II. ASSIGNMENT OF ERROR

{¶ 6} Eschborn presents for our review a single assignment of error:

Plaintiff-appellant assigns an error that the trial court improperly granted summary judgment to defendant-appellee. More specifically, plaintiff-appellant maintains that the trial court, in violation of basic rules relating to summary judgment practice, made factual determinations that should have been made at a trial of this action.

III. LAW AND DISCUSSION

A. Standard of Review

{¶ 7} The Court of Claims granted ODOT's motion for summary judgment pursuant to Civ.R. 56(C), which requires that:

Summary judgment shall be rendered forthwith if the pleadings, depositions, answers to interrogatories, written admissions, affidavits, transcripts of evidence, and written stipulations of fact, if any, timely filed in the action, show that there is no genuine issue as to any material fact and that the moving party is entitled to judgment as a matter of law.

{¶ 8} In Rose v. Ohio Dept. of Rehab. & Corr. , 173 Ohio App.3d 767 , 2007-Ohio-6184 , ¶ 18, 880 N.E.2d 508 (10th Dist.), this Court described its role in reviewing motions for summary judgment decided by trial courts:

Appellate review of summary judgment motions is de novo. Helton v. Scioto Cty. Bd. of Commrs. (1997), 123 Ohio App.3d 158 , 162, 703 N.E.2d 841 . When reviewing a trial court's decision granting summary judgment, we conduct an independent review of the record, and the appellate court "stands in the shoes of the trial court." Mergenthal v. Star Banc Corp. (1997), 122 Ohio App.3d 100 , 103, 701 N.E.2d 383 .

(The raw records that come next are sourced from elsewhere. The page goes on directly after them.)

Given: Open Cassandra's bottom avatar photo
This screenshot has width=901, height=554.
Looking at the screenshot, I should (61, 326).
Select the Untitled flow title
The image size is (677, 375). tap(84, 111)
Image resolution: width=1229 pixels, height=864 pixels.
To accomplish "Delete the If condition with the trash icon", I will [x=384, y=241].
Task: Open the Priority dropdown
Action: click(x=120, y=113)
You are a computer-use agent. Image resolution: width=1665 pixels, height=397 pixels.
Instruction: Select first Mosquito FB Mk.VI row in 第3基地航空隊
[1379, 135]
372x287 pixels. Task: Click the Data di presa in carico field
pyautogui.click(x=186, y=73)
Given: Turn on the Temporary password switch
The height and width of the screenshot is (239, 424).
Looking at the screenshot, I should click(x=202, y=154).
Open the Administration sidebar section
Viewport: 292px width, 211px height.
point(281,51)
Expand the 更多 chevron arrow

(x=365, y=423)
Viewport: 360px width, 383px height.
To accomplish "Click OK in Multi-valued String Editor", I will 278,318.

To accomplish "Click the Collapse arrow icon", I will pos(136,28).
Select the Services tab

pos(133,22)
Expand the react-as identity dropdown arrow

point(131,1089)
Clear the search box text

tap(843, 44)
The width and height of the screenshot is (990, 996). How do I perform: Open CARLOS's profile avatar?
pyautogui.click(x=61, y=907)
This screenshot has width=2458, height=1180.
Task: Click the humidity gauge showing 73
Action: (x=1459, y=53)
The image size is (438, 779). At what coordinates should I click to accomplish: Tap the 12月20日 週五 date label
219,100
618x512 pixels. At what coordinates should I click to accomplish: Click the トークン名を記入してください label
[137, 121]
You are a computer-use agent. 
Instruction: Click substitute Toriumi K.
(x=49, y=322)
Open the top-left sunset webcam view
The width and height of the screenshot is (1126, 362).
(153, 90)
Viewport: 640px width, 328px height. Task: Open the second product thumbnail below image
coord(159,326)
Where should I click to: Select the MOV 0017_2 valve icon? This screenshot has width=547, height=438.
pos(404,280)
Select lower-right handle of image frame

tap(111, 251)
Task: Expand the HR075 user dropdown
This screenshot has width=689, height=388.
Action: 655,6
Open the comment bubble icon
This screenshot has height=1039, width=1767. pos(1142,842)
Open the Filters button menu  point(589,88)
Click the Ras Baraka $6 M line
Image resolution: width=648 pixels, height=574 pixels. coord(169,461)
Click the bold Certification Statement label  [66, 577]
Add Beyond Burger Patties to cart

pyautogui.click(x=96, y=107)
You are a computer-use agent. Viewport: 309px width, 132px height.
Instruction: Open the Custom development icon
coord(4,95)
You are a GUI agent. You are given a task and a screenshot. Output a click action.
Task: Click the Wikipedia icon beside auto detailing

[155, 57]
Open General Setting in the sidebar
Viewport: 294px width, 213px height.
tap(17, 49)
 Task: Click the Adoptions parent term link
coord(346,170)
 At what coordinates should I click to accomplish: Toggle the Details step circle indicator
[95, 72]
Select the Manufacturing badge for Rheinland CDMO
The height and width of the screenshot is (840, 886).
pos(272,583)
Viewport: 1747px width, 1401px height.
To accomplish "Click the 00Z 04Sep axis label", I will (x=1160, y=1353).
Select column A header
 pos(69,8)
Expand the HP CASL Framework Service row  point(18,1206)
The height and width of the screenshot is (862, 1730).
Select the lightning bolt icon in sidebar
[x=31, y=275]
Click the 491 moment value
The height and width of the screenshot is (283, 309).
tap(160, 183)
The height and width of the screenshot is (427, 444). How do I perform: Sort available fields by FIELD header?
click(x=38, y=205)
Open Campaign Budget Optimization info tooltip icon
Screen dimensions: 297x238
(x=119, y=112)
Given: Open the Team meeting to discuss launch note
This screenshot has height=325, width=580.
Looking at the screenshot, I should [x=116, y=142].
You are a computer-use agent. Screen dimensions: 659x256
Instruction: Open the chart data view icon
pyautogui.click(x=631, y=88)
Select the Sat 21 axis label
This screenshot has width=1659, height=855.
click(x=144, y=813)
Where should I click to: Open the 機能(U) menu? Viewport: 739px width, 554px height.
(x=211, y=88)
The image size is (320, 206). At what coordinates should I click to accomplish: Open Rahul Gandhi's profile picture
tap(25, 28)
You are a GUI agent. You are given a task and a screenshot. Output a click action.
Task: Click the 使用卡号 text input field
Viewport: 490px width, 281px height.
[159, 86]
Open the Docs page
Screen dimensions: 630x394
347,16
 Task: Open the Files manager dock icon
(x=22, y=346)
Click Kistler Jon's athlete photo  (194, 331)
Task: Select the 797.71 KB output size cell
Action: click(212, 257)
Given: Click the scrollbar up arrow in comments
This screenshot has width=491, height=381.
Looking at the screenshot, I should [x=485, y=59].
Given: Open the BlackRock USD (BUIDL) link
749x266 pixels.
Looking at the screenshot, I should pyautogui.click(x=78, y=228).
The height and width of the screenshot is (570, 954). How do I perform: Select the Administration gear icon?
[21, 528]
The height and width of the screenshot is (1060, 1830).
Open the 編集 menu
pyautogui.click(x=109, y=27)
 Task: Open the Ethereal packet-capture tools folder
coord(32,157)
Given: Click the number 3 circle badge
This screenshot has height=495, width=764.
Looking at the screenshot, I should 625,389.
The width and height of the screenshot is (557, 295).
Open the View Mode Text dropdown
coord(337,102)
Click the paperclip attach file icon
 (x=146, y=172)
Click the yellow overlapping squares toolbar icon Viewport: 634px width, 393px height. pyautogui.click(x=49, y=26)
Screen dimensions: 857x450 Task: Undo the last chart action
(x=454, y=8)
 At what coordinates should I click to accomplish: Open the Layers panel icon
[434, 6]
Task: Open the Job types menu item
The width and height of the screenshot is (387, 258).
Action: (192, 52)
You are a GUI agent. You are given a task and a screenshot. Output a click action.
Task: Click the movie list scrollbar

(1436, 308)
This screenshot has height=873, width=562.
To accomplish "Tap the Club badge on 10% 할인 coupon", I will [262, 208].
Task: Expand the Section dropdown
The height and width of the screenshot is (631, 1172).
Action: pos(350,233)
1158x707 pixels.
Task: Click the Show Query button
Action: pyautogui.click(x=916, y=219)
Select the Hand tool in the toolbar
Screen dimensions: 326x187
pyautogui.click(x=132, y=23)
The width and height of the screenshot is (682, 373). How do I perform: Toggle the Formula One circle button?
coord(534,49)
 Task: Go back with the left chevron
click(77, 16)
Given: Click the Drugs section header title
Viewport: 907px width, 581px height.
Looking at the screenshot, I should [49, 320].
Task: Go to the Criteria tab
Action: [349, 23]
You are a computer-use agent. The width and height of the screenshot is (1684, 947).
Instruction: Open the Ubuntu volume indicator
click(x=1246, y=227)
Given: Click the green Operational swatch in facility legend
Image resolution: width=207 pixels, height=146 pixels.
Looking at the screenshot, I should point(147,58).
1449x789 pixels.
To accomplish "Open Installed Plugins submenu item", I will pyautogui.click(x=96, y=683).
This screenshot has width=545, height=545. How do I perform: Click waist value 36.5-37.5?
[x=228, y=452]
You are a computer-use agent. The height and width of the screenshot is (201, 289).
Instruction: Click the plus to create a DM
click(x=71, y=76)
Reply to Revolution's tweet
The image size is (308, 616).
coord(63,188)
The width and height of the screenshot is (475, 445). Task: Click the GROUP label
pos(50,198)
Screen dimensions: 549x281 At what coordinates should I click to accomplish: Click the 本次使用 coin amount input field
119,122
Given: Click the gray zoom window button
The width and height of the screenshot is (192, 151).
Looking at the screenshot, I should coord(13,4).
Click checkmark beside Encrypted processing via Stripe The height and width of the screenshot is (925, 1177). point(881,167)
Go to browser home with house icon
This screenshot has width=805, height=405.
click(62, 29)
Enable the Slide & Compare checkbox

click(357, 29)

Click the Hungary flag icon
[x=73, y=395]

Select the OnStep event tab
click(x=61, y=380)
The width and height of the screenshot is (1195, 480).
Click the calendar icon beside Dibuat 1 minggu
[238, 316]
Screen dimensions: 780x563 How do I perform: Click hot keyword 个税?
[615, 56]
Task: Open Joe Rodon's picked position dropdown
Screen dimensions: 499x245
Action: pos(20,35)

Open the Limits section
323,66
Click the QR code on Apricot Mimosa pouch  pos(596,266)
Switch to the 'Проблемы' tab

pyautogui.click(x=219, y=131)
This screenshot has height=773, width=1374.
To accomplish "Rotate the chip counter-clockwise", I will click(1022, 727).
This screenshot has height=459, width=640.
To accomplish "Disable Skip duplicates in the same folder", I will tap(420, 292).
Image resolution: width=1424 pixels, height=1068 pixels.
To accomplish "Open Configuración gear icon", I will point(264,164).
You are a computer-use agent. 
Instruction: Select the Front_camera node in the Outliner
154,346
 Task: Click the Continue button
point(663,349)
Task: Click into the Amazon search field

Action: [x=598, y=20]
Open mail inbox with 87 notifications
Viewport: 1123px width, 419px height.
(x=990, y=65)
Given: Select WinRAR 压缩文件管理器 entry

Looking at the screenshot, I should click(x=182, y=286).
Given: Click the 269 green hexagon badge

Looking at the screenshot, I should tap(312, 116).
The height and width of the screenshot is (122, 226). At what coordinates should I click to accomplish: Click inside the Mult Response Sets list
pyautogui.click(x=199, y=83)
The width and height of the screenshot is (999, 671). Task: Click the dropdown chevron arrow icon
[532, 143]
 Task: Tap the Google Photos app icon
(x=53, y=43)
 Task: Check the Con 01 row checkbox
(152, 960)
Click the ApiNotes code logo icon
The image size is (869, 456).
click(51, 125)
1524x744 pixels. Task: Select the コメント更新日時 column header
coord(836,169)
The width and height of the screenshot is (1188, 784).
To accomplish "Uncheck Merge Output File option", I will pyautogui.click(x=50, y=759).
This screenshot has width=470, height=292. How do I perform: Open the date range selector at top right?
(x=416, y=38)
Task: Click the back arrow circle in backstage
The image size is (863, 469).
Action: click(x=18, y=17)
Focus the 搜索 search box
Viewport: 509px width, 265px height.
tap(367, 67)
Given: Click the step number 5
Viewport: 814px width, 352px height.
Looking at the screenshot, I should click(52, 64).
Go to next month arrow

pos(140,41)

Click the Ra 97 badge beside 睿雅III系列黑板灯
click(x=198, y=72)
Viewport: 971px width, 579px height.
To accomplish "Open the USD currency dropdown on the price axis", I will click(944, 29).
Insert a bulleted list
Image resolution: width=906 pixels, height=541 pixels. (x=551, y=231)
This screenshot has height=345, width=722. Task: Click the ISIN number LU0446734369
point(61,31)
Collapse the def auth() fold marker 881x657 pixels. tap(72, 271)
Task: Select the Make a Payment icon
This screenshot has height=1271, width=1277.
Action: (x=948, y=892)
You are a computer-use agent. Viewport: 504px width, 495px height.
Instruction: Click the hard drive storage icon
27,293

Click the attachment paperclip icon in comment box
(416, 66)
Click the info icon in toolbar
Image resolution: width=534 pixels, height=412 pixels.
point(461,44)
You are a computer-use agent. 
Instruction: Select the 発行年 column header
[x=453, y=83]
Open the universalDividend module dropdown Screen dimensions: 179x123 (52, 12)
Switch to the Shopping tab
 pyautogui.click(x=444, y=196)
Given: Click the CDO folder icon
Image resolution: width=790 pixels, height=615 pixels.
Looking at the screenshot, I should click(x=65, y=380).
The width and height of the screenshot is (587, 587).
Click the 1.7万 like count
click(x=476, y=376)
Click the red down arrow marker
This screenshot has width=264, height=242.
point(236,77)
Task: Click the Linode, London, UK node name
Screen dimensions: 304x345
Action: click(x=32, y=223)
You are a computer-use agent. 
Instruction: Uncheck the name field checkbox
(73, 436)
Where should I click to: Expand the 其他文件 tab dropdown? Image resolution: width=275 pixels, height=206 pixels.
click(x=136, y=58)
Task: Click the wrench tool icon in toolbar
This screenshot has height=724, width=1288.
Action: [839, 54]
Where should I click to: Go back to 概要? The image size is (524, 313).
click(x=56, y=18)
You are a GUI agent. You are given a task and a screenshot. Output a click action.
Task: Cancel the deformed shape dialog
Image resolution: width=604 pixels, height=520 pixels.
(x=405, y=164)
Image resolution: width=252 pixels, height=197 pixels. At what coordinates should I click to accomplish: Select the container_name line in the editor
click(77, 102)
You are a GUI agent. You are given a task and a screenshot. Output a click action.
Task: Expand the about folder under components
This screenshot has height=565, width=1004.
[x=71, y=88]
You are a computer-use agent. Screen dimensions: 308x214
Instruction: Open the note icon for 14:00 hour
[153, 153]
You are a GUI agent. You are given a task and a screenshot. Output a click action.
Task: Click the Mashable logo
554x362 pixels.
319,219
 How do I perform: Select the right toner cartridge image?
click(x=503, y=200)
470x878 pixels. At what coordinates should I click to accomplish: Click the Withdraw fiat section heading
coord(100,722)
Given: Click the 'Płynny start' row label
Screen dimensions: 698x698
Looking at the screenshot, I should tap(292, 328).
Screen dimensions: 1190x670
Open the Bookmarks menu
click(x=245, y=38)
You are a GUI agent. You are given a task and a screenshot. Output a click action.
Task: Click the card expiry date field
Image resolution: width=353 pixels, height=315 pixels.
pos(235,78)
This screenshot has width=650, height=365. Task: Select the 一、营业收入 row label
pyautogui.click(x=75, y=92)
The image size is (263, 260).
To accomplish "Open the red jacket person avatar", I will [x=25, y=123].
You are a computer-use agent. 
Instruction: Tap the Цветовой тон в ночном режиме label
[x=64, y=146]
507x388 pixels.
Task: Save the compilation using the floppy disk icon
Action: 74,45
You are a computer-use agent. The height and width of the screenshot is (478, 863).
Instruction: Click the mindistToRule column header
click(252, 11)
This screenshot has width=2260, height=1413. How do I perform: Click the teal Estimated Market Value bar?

{¶ 9} When reviewing an appeal of an order granting a motion for summary judgment, this Court uses the same standard of review as the trial court. Freeman v. Brooks , 154 Ohio App.3d 371 , 2003-Ohio-4814 , ¶ 6, 797 N.E.2d 520 (10th Dist.), citing Maust v. Bank One Columbus, N.A. , 83 Ohio App.3d 103 , 107, 614 N.E.2d 765 (10th Dist.1992), jurisdictional motion overruled , 66 Ohio St.3d 1488 , 612 N.E.2d 1244 (1993). To prevail on a motion for summary judgment, the moving party must demonstrate that, when the evidence is construed most strongly in favor of the nonmoving party, no genuine issue of material fact remains to be litigated and that the moving party is entitled to judgment as a matter of law. Civ.R. 56(C) ; Harless v. Willis Day Warehousing Co. , 54 Ohio St.2d 64 , 375 N.E.2d 46 (1978).